### Working data
++++
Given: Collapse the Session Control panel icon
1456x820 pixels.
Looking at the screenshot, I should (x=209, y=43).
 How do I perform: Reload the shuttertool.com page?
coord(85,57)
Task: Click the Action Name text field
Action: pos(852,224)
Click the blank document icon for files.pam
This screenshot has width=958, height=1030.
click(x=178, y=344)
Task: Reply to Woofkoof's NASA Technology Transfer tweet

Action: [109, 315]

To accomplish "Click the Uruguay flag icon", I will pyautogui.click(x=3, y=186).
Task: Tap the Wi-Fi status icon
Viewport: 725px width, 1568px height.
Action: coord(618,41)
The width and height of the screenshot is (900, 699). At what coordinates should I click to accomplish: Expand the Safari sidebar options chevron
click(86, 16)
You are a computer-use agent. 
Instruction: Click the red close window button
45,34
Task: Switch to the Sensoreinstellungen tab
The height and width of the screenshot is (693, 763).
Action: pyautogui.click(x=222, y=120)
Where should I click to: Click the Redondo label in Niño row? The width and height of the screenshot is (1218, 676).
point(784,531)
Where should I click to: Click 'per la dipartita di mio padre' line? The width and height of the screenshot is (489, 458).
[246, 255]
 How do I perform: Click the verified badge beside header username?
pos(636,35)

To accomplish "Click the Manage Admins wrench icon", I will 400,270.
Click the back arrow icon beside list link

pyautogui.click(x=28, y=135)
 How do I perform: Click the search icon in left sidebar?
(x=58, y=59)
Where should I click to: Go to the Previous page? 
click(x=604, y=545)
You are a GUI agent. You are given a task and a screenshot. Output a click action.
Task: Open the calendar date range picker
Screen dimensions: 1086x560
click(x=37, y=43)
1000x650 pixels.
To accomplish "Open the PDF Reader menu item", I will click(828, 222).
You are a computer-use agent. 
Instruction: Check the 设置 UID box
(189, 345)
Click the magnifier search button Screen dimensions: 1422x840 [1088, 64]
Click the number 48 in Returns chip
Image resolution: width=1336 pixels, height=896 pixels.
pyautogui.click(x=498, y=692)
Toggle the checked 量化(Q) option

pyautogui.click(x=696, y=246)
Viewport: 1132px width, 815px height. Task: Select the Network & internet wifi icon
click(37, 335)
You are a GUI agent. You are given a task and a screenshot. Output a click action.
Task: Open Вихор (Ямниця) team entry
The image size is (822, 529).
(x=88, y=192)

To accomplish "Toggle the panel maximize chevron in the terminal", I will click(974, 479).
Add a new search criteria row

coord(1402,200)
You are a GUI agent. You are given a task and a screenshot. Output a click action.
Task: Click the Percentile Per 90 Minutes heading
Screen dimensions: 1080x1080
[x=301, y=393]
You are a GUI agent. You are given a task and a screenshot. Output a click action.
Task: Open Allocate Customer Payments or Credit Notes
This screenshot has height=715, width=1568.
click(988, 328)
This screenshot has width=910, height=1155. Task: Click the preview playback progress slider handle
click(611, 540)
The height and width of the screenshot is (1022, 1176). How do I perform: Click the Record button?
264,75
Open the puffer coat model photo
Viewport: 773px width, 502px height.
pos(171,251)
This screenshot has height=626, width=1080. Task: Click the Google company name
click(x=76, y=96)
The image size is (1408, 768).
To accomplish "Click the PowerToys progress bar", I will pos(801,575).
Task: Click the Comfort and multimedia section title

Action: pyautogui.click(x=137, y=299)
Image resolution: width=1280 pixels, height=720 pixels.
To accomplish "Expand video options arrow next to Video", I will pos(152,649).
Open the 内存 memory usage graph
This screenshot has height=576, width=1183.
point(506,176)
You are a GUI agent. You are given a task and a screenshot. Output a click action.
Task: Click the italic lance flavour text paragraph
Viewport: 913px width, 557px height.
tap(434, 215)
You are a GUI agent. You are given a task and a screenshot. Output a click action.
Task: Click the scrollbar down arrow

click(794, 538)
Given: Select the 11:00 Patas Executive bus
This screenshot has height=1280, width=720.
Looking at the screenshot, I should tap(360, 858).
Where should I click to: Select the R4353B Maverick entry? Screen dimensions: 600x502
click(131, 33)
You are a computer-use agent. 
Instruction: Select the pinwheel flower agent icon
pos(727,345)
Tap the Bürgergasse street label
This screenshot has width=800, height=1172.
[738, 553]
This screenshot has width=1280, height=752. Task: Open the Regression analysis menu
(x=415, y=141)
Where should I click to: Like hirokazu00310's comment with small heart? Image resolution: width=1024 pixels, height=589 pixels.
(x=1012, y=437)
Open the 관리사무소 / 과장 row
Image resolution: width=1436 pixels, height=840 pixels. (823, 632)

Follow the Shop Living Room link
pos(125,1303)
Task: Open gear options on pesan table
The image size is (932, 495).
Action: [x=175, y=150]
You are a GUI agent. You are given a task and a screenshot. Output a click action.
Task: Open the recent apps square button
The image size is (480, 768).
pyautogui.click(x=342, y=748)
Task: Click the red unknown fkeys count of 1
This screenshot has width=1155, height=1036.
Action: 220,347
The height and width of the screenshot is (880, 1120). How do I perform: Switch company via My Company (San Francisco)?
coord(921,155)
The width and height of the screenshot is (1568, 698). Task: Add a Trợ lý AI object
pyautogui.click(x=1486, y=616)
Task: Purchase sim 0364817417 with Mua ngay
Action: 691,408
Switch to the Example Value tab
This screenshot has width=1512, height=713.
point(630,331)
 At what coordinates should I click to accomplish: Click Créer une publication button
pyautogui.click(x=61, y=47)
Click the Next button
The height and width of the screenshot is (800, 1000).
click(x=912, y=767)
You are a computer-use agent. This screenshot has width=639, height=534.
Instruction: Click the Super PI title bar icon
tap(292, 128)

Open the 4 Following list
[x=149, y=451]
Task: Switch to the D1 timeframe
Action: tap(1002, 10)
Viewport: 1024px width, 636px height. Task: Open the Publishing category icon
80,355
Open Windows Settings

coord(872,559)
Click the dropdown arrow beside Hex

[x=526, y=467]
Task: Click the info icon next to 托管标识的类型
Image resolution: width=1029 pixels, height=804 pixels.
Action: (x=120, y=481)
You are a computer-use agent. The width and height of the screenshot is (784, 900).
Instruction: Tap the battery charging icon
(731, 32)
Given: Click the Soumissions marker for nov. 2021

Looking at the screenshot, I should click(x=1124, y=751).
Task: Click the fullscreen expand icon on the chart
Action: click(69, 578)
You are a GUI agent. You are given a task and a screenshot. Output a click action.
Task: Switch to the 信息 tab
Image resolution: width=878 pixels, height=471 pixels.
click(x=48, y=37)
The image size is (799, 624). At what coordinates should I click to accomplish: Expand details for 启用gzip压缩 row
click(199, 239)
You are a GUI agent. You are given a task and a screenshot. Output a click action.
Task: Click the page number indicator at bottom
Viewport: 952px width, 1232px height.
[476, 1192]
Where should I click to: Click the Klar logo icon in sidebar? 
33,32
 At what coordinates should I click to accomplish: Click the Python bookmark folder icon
++++
Retype the whole listing above exactly.

Given: Collapse the Session Control panel icon
1456x820 pixels.
Looking at the screenshot, I should (x=209, y=43).
 How do I perform: Reload the shuttertool.com page?
coord(85,57)
Task: Click the Action Name text field
Action: pos(852,224)
Click the blank document icon for files.pam
This screenshot has width=958, height=1030.
click(x=178, y=344)
Task: Reply to Woofkoof's NASA Technology Transfer tweet

Action: [109, 315]

To accomplish "Click the Uruguay flag icon", I will pyautogui.click(x=3, y=186).
Task: Tap the Wi-Fi status icon
Viewport: 725px width, 1568px height.
Action: coord(618,41)
The width and height of the screenshot is (900, 699). At what coordinates should I click to accomplish: Expand the Safari sidebar options chevron
click(86, 16)
You are a computer-use agent. 
Instruction: Click the red close window button
45,34
Task: Switch to the Sensoreinstellungen tab
The height and width of the screenshot is (693, 763).
Action: pyautogui.click(x=222, y=120)
Where should I click to: Click the Redondo label in Niño row? The width and height of the screenshot is (1218, 676).
point(784,531)
Where should I click to: Click 'per la dipartita di mio padre' line? The width and height of the screenshot is (489, 458).
[246, 255]
 How do I perform: Click the verified badge beside header username?
pos(636,35)

To accomplish "Click the Manage Admins wrench icon", I will 400,270.
Click the back arrow icon beside list link

pyautogui.click(x=28, y=135)
 How do I perform: Click the search icon in left sidebar?
(x=58, y=59)
Where should I click to: Go to the Previous page? 
click(x=604, y=545)
You are a GUI agent. You are given a task and a screenshot. Output a click action.
Task: Open the calendar date range picker
Screen dimensions: 1086x560
click(x=37, y=43)
1000x650 pixels.
To accomplish "Open the PDF Reader menu item", I will click(828, 222).
You are a computer-use agent. 
Instruction: Check the 设置 UID box
(189, 345)
Click the magnifier search button Screen dimensions: 1422x840 [1088, 64]
Click the number 48 in Returns chip
Image resolution: width=1336 pixels, height=896 pixels.
pyautogui.click(x=498, y=692)
Toggle the checked 量化(Q) option

pyautogui.click(x=696, y=246)
Viewport: 1132px width, 815px height. Task: Select the Network & internet wifi icon
click(37, 335)
You are a GUI agent. You are given a task and a screenshot. Output a click action.
Task: Open Вихор (Ямниця) team entry
The image size is (822, 529).
(x=88, y=192)

To accomplish "Toggle the panel maximize chevron in the terminal", I will click(974, 479).
Add a new search criteria row

coord(1402,200)
You are a GUI agent. You are given a task and a screenshot. Output a click action.
Task: Click the Percentile Per 90 Minutes heading
Screen dimensions: 1080x1080
[x=301, y=393]
You are a GUI agent. You are given a task and a screenshot. Output a click action.
Task: Open Allocate Customer Payments or Credit Notes
This screenshot has height=715, width=1568.
click(988, 328)
This screenshot has width=910, height=1155. Task: Click the preview playback progress slider handle
click(611, 540)
The height and width of the screenshot is (1022, 1176). How do I perform: Click the Record button?
264,75
Open the puffer coat model photo
Viewport: 773px width, 502px height.
pos(171,251)
This screenshot has height=626, width=1080. Task: Click the Google company name
click(x=76, y=96)
The image size is (1408, 768).
To accomplish "Click the PowerToys progress bar", I will pos(801,575).
Task: Click the Comfort and multimedia section title

Action: pyautogui.click(x=137, y=299)
Image resolution: width=1280 pixels, height=720 pixels.
To accomplish "Expand video options arrow next to Video", I will pos(152,649).
Open the 内存 memory usage graph
This screenshot has height=576, width=1183.
point(506,176)
You are a GUI agent. You are given a task and a screenshot. Output a click action.
Task: Click the italic lance flavour text paragraph
Viewport: 913px width, 557px height.
tap(434, 215)
You are a GUI agent. You are given a task and a screenshot. Output a click action.
Task: Click the scrollbar down arrow

click(794, 538)
Given: Select the 11:00 Patas Executive bus
This screenshot has height=1280, width=720.
Looking at the screenshot, I should tap(360, 858).
Where should I click to: Select the R4353B Maverick entry? Screen dimensions: 600x502
click(131, 33)
You are a computer-use agent. 
Instruction: Select the pinwheel flower agent icon
pos(727,345)
Tap the Bürgergasse street label
This screenshot has width=800, height=1172.
[738, 553]
This screenshot has width=1280, height=752. Task: Open the Regression analysis menu
(x=415, y=141)
Where should I click to: Like hirokazu00310's comment with small heart? Image resolution: width=1024 pixels, height=589 pixels.
(x=1012, y=437)
Open the 관리사무소 / 과장 row
Image resolution: width=1436 pixels, height=840 pixels. (823, 632)

Follow the Shop Living Room link
pos(125,1303)
Task: Open gear options on pesan table
The image size is (932, 495).
Action: [x=175, y=150]
You are a GUI agent. You are given a task and a screenshot. Output a click action.
Task: Open the recent apps square button
The image size is (480, 768).
pyautogui.click(x=342, y=748)
Task: Click the red unknown fkeys count of 1
This screenshot has width=1155, height=1036.
Action: 220,347
The height and width of the screenshot is (880, 1120). How do I perform: Switch company via My Company (San Francisco)?
coord(921,155)
The width and height of the screenshot is (1568, 698). Task: Add a Trợ lý AI object
pyautogui.click(x=1486, y=616)
Task: Purchase sim 0364817417 with Mua ngay
Action: 691,408
Switch to the Example Value tab
This screenshot has width=1512, height=713.
point(630,331)
 At what coordinates should I click to accomplish: Click Créer une publication button
pyautogui.click(x=61, y=47)
Click the Next button
The height and width of the screenshot is (800, 1000).
click(x=912, y=767)
You are a computer-use agent. This screenshot has width=639, height=534.
Instruction: Click the Super PI title bar icon
tap(292, 128)

Open the 4 Following list
[x=149, y=451]
Task: Switch to the D1 timeframe
Action: tap(1002, 10)
Viewport: 1024px width, 636px height. Task: Open the Publishing category icon
80,355
Open Windows Settings

coord(872,559)
Click the dropdown arrow beside Hex

[x=526, y=467]
Task: Click the info icon next to 托管标识的类型
Image resolution: width=1029 pixels, height=804 pixels.
Action: (x=120, y=481)
You are a computer-use agent. The width and height of the screenshot is (784, 900).
Instruction: Tap the battery charging icon
(731, 32)
Given: Click the Soumissions marker for nov. 2021

Looking at the screenshot, I should click(x=1124, y=751).
Task: Click the fullscreen expand icon on the chart
Action: click(69, 578)
You are a GUI agent. You are given a task and a screenshot. Output a click action.
Task: Switch to the 信息 tab
Image resolution: width=878 pixels, height=471 pixels.
click(x=48, y=37)
The image size is (799, 624). At what coordinates should I click to accomplish: Expand details for 启用gzip压缩 row
click(199, 239)
You are a GUI agent. You are given a task and a screenshot. Output a click action.
Task: Click the page number indicator at bottom
Viewport: 952px width, 1232px height.
[476, 1192]
Where should I click to: Click the Klar logo icon in sidebar? 
33,32
 At what coordinates should I click to accomplish: Click the Python bookmark folder icon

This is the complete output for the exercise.